Sur la démocratie, enfin. Les Etats-Unis ont bien montré qu’elle est mortelle, et qu’elle reste très fragile. Les séquelles laissées par Trump s’annoncent très lourdes, le populisme n’a pas disparu avec sa défaite, et le travail de reconstruction s’annonce titanesque : de la nation, du capitalisme, et même de la démocratie. Le paradoxe est que Joe Biden va devoir relever tous ces défis sans vrai programme. Ce qui en tenait lieu, c’était le départ de Trump.

Jean-Louis Bourlanges :
Trump n’est certes pas un phénomène isolé, et il y a dans de nombreux endroits du globe des phénomènes de populisme raciste et protectionniste comparables. Et j’en conviens, l’âge des Roosevelt et des Truman est révolu. Je crois en revanche qu’il faut distinguer nettement trois niveaux de responsabilité.
Trois choses étaient en jeu dans cette élection. D’abord, l’enjeu démocratique. Je n’y reviens pas, je l’ai analysé plus haut. Ensuite, l’enjeu des valeurs sociétales : les questions ethniques, religieuses, sexuelles ... La société américaine est plus polarisée que jamais sur ces points, et la tâche de M. Biden s’annonce redoutablement difficile. Enfin, il y l’enjeu de la politique traditionnelle. Qu’il s’agisse de la politique économique et sociale ou de la politique étrangère ou sécuritaire, il me semble qu’on est dans ce domaine resté plus proche du business as usual. Evidemment, il y a des différences de degrés, dans le protectionnisme par exemple. Mais sur le plan économique, je pense que l’approche de Biden sera certes multilatéraliste sur le plan international, mais qu’à l’intérieur on sera dans le jeu traditionnel : les Républicains baissent les impôts, les Démocrates les augmentent et soutiennent des programmes sociaux, mais sur le fond, rien de vraiment nouveau.
Sur le plan de l’équilibré géopolitique, le pivot vers l’Asie est une tendance très profonde, mais c’est tout à fait normal, et il ne faut pas le vivre comme une aggression. L’Europe a cessé d’être un enjeu, elle est désormais partenaire, ou rivale, selon les occasions. De même le Moyen-Orient n’est plus névralgique pour les Américains tandis qu’il l’est pour nous.

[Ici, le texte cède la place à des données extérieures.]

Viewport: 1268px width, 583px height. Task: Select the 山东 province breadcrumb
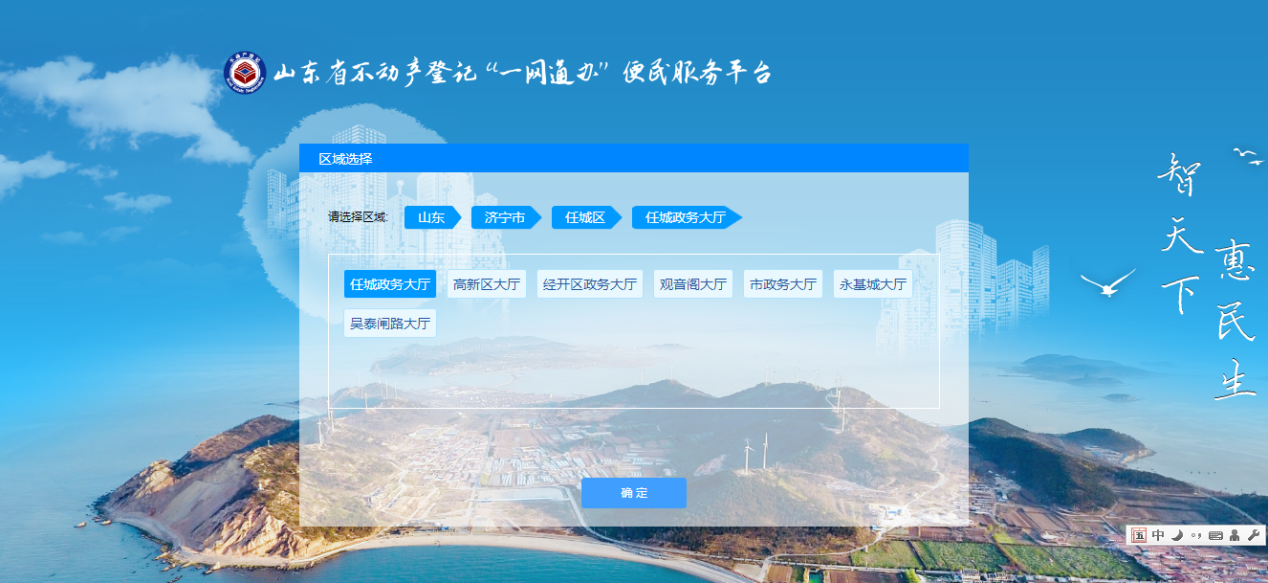431,217
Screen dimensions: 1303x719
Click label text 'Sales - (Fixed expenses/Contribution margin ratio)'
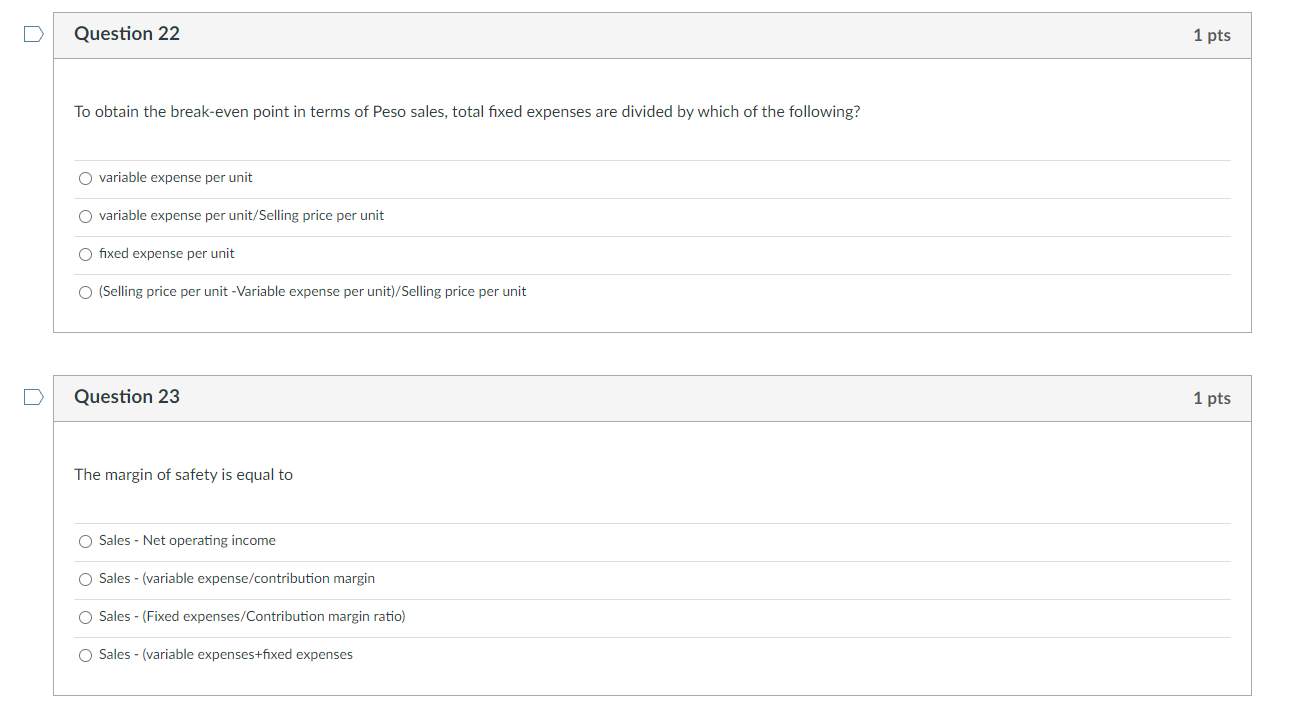click(252, 617)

Il y a là quelque chose qui doit être reconsidéré, mais ces problèmes sont davantage de notre ressort que de celui de Joe Biden. C’est nous autres européens qui montrons, avec une désolante constance depuis la chute du mur et la dissolution de l’Union Soviétique, notre incapacité à nous ressaisir des responsabilités géopolitiques qui devraient être les nôtres. Parce que c’est nous qui sommes proches de la Russie et du Moyen-Orient, et parce que nous avons les moyens économiques d’assurer notre défense. Nous avons une relève à prendre, et il se peut qu’elle se fasse de façon plus courtoise avec Joe Biden, mais je ne sens pas encore en Europe une prise de conscience nous permettant d’être les vrais partenaires d’un nécessaire rééquilibrage transatlantique.

Les brèves

Le risque populiste

Jean-Louis Bourlanges

"Je voudrais prolonger notre discussion sur les Etats-Unis en vous proposant de prendre connaissance de la troisième vague de l’étude réalisée par Fondapol sur le risque populiste. Ce qui se passe aux Etats-Unis pourrait aussi concerner la France, où nous sommes également menacés d’une subversion populiste. A ce propos, j’aimerais réitérer un appel, qui n’a jamais été entendu jusqu’ici, mais qui me paraît important. J’aimerais que soit retiré de notre Constitution l’article 16, qui permet au président de la République la possibilité de s’adjuger les pleins pouvoirs de façon quasiment unilatérale en cas de troubles importants. Cet article permettrait, en cas de victoire d’un leader populiste, de subvertir la République. Il faut modifier notre Constitution pour en éliminer l’article 16 ! Je lance cette bouteille à la mer."

Hippolyte et Aricie

Philippe Meyer

"On croit que le confinement ne permet plus de voir des spectacles, ce n’est pas tout à fait vrai. Nombreuses sont les initiatives dans le monde du théâtre et de la musique. Notamment Hippolyte et Aricie de Rameau, qui devait être donné à l’Opéra Comique, et qui sera diffusé le 14 novembre sur Arte. De la même manière, la Comédie-Française a ressuscité la chaîne qu’elle avait créé pendant le premier confinement, qui permet de voir une tragédie de Racine assez peu jouée, Bajazet, mise en scène par Eric Ruf."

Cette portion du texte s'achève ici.